* _Extracted data_
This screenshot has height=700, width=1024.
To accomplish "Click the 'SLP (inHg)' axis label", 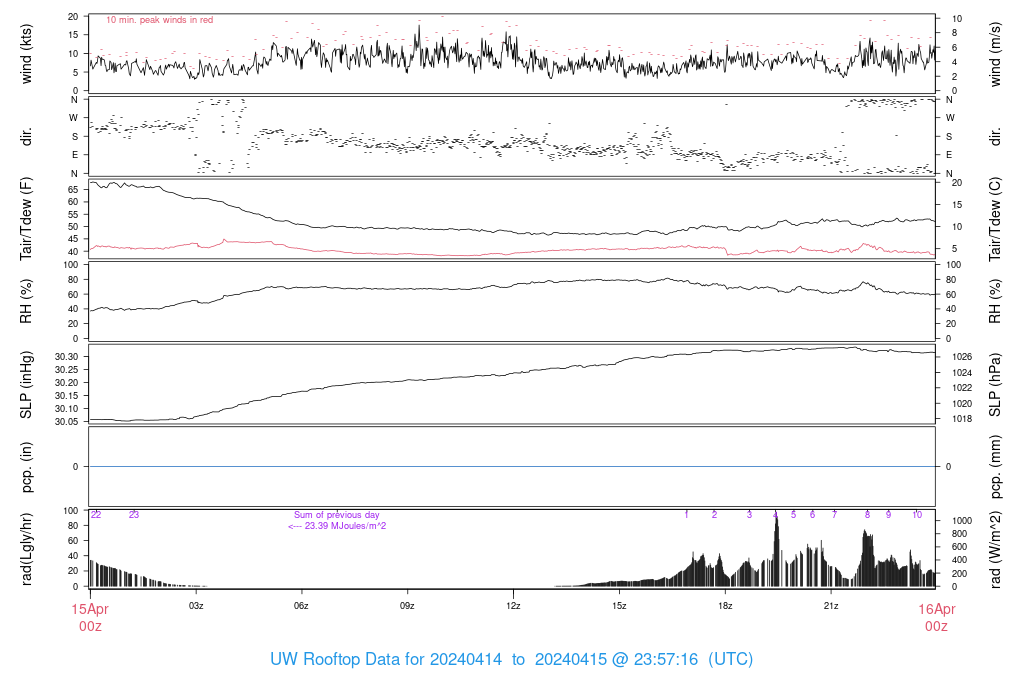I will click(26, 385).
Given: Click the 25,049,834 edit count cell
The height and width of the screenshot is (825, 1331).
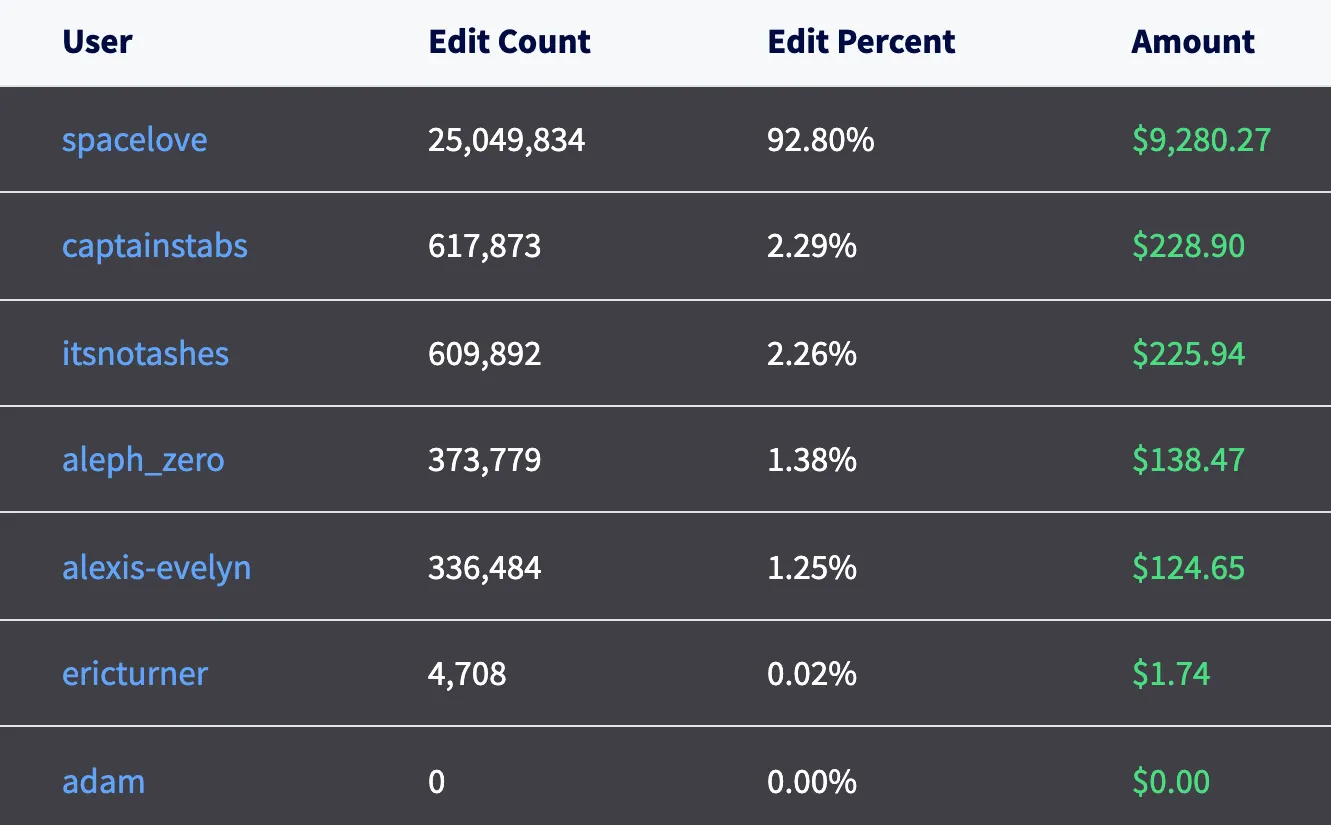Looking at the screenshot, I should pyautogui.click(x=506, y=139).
==
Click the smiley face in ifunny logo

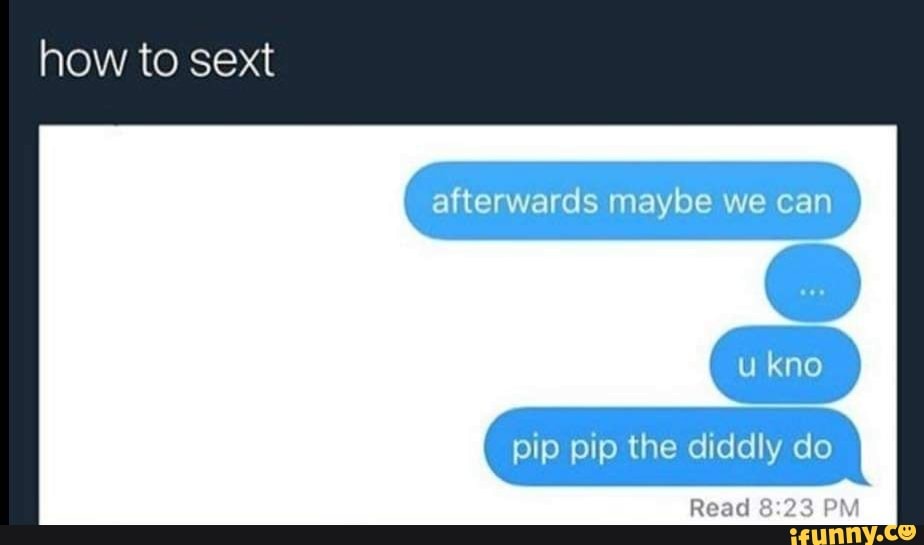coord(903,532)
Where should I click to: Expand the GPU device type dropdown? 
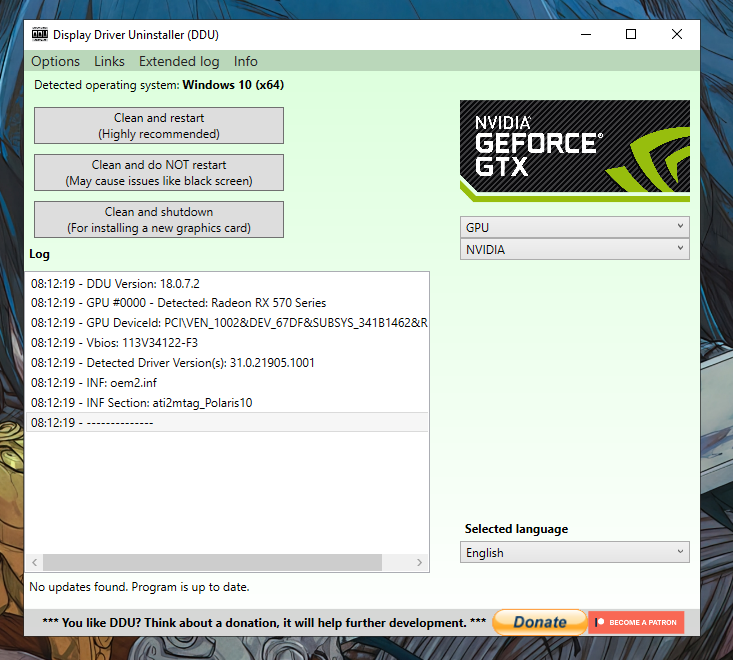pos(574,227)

* _Task requirements_
Find every line in the records that contains the string "height", matching case exactly, and copy each of those lines.

* _Output below_
This screenshot has height=700, width=1024.
The height and width of the screenshot is (825, 1331).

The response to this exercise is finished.